Im vorliegenden Fall genügte der Softwarehersteller seiner Pflicht nicht: Das Gericht störte sich bereits daran, dass angeblich ohne Durchführung des Upgrades bestehende Mängel bzw. angebliche Fehlfunktionen der Software auftreten – deren Ursachen im Vortrag aber nicht beschrieben wurden bzw. die von der Software ausgehenden Risiken nicht dargestellt wurden. So wäre etwa konkret vorzutragen, dass und inwiefern die Software aufgrund einer Aktualisierung eines zugrunde liegenden Betriebssystems nur noch fehlerhaft funktionieren soll – eine allgemeine Behauptung dagegen reicht hier auf keinen Fall aus.
Letztlich war der Vortrag des Softwareherstellers aus Sicht des Gerichts schlicht unschlüssig und man sah nicht, wo tatsächlich ein Sicherheitsproblem vorgelegen haben soll.

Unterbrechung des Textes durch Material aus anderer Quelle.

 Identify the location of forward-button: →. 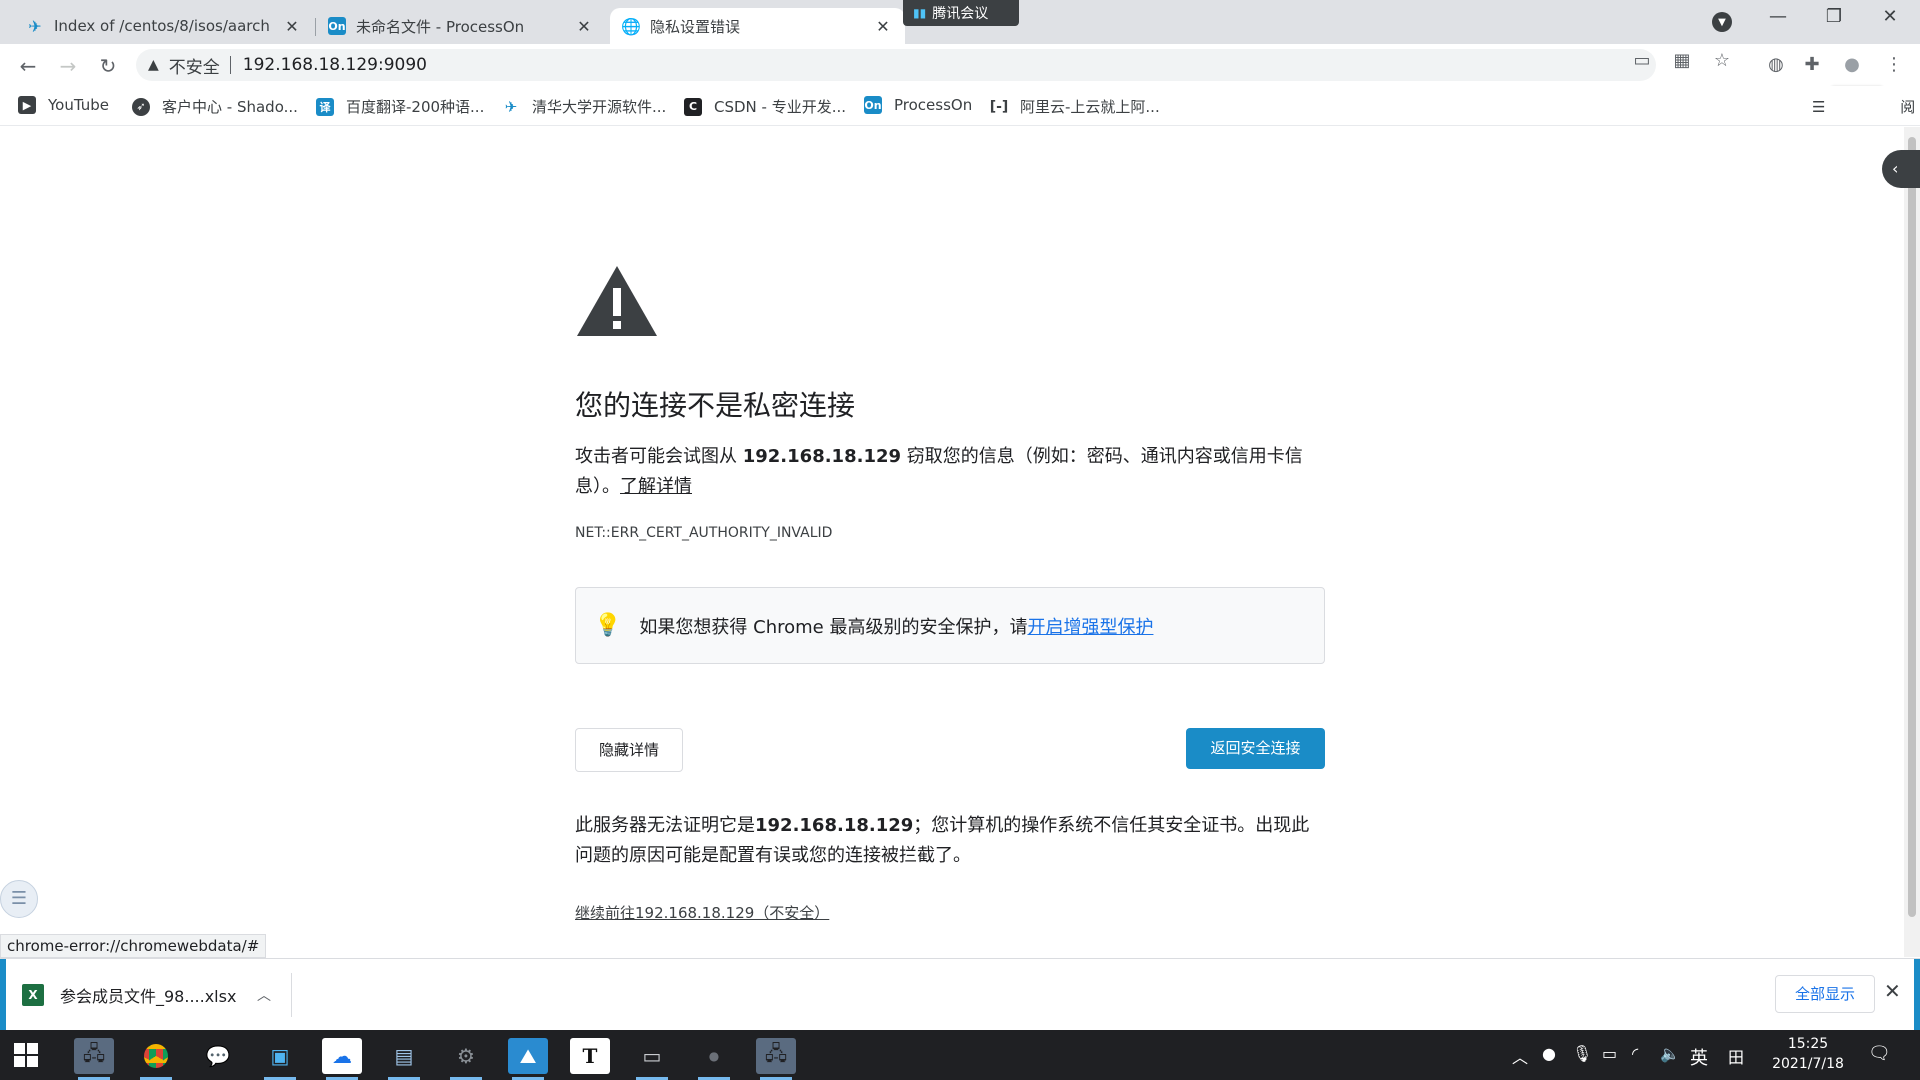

Irreführung durch behauptete Sicherheitslücke
Es wurde also im Ergebnis nach den Feststellungen des Gerichts aktiv getäuscht, somit handelt es sich bei einem derartigen Vorgehen um eine relevante Irreführung im Sinne von § 5 Abs. 1 Satz 1 UWG, da diese geeignet ist, bei dem Adressaten irrige Vorstellungen über das angebotene Software-Produkt hervorzurufen – nämlich dass das „Upgrade“ ein sicherheitsrelevantes Funktionsdefizit und ein daraus folgendes Benutzungsverbot der Software auszugleichen vermag. Hierdurch sollte zum Erwerb des angebotenen Software-Upgrades angeregt werden.

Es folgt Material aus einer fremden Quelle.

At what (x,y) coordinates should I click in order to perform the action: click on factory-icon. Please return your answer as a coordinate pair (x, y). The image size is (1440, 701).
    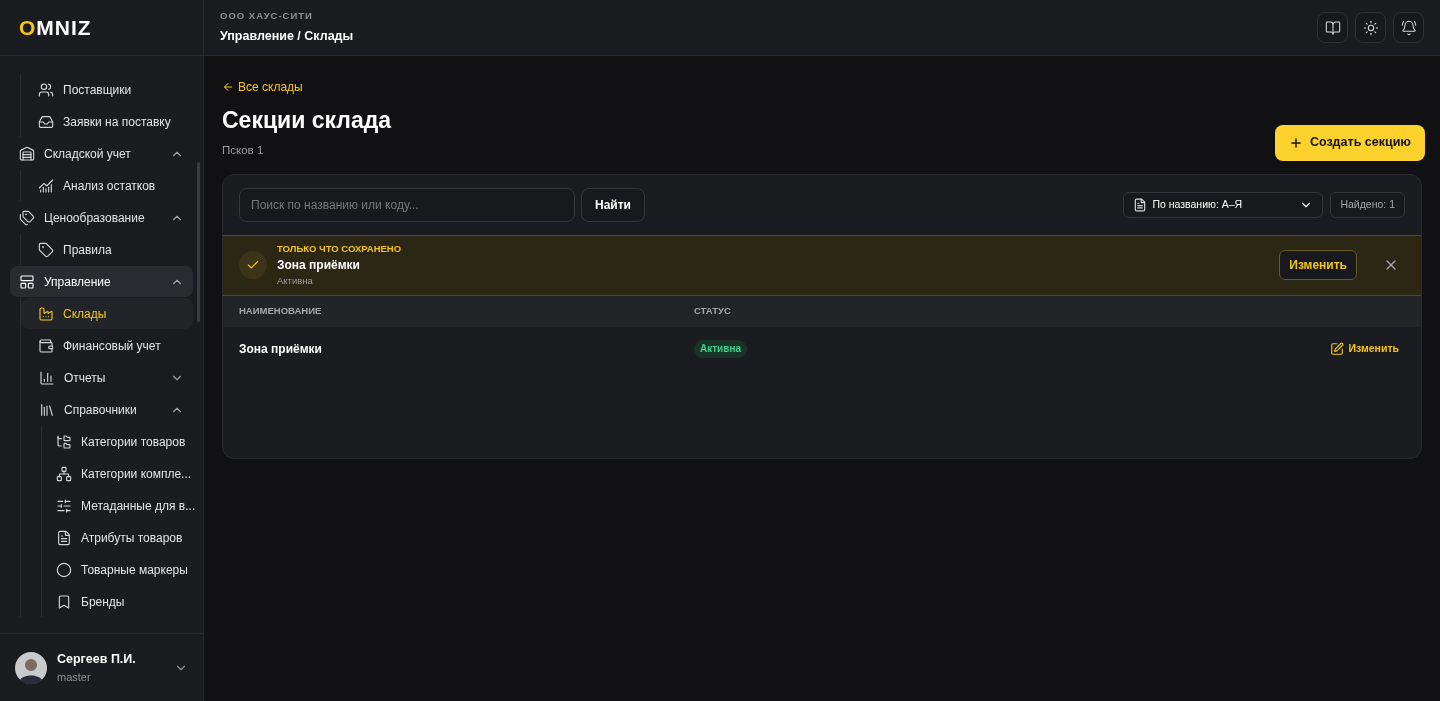
    Looking at the image, I should click on (46, 314).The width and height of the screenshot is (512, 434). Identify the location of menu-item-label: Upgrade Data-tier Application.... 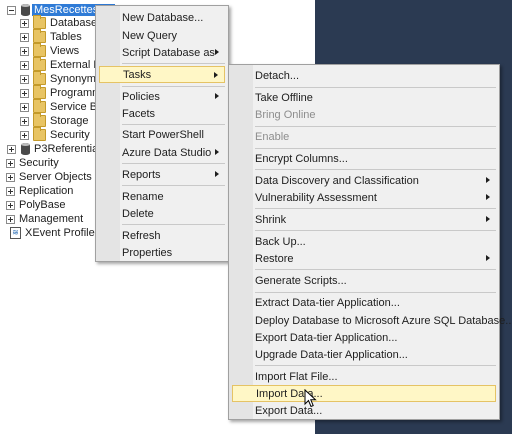
(332, 354).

Insgesamt liest sich die Entscheidung recht schwierig: So stellt sich mitten drin heraus, dass das angebliche „Upgrade“ zwar als solches Beworben wurde, tatsächlich aber vielmehr eine alternative Software zu sein schien. Dazu ging es noch um ein Medizinprodukt und es wurde in den Raum gestellt, man müsse den Nutzer melden, wenn dieser die Software weiterhin einsetzt (was dann einen besonderen Unterlassungsanspruch wegen aggressiver Werbemethoden auslöste).
Jens Ferner
Fachanwalt für IT-RechtDie Entscheidung ist Wichtig, wenn auch in ihrem Kern gar kein Neuland: Wer sein Produkt unlauter bewirbt, der kann auf Unterlassung in Anspruch genommen werden. Das gilt natürlich auch und erst Recht, wenn man mit angeblich bestehenden Sicherheitslücken darum wirbt, in einen Softwareumstieg zu investieren. Erlaubt ist es durchaus, dann muss man aber als Softwarehersteller dazu in der Lage sein, konkret und nachprüfbar vorzubringen, worin die Sicherheitslücken liegen sollen, wenn man von einem Update/Upgrade oder Alternativprodukt absieht. Allgemeine Ausführungen reichen hier auf keinen Fall.